*PROBLEM TO SOLVE*
Take each line of the records below that contains the string "agent" and copy it.

Segment Start: DATA IN THIS EXERCISE

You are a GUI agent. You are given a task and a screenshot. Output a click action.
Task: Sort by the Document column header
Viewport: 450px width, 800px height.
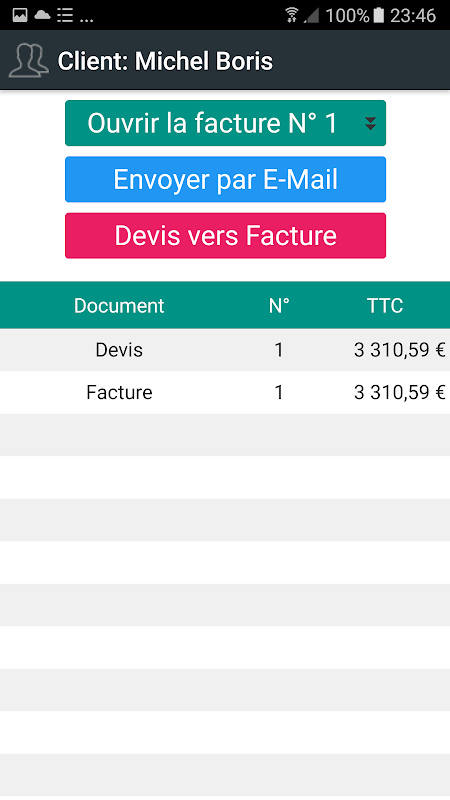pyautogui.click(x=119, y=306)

Segment End: DATA IN THIS EXERCISE
Segment Start: DATA IN THIS EXERCISE

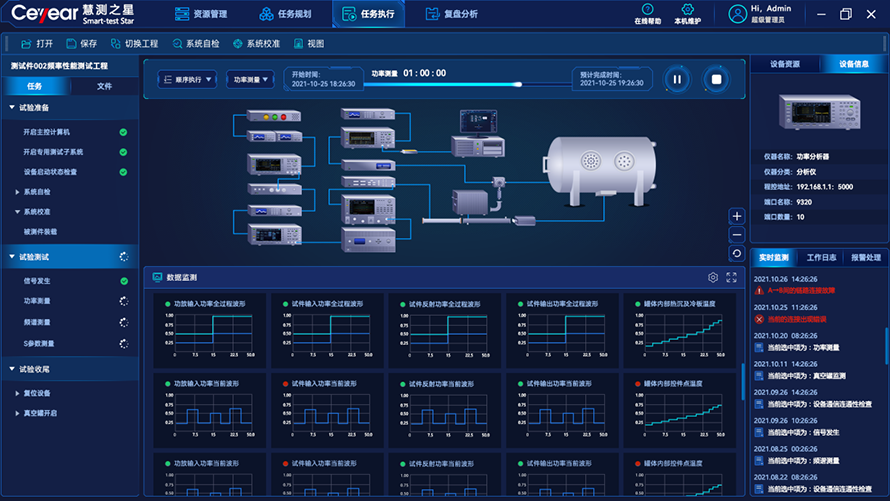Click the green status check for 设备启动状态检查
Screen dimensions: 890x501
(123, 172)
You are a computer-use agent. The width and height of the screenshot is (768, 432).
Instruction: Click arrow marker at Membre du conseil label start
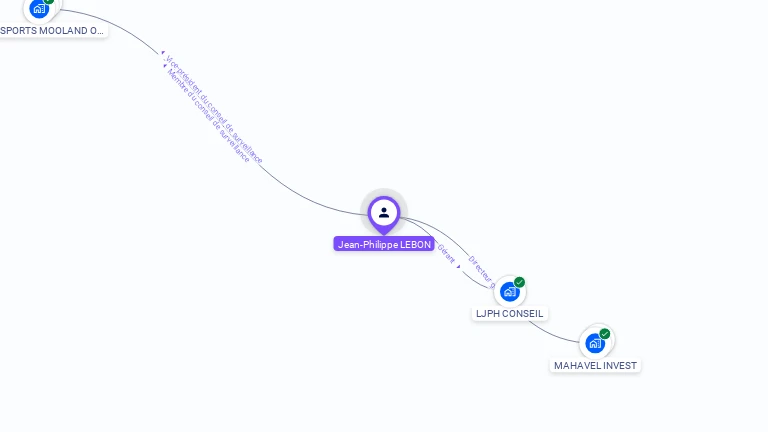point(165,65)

Segment End: DATA IN THIS EXERCISE
Segment Start: DATA IN THIS EXERCISE

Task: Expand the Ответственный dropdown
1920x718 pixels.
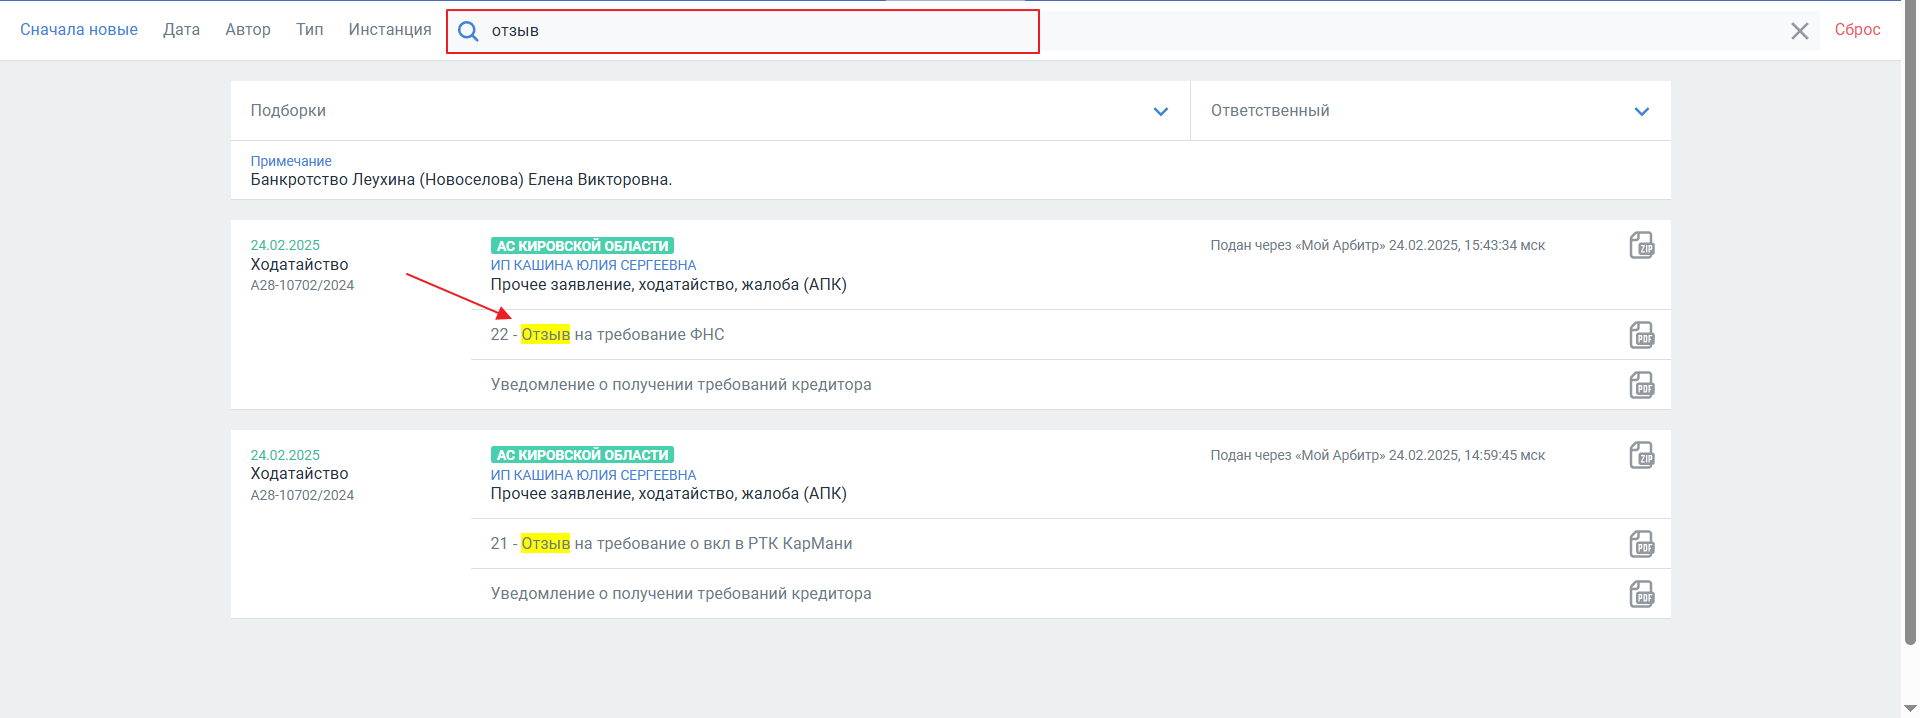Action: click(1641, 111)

Segment End: DATA IN THIS EXERCISE

*PROBLEM SOLUTION*
You are a GUI agent. You are given a task and a screenshot. Output a click action.
You are a computer-use agent. The width and height of the screenshot is (768, 432).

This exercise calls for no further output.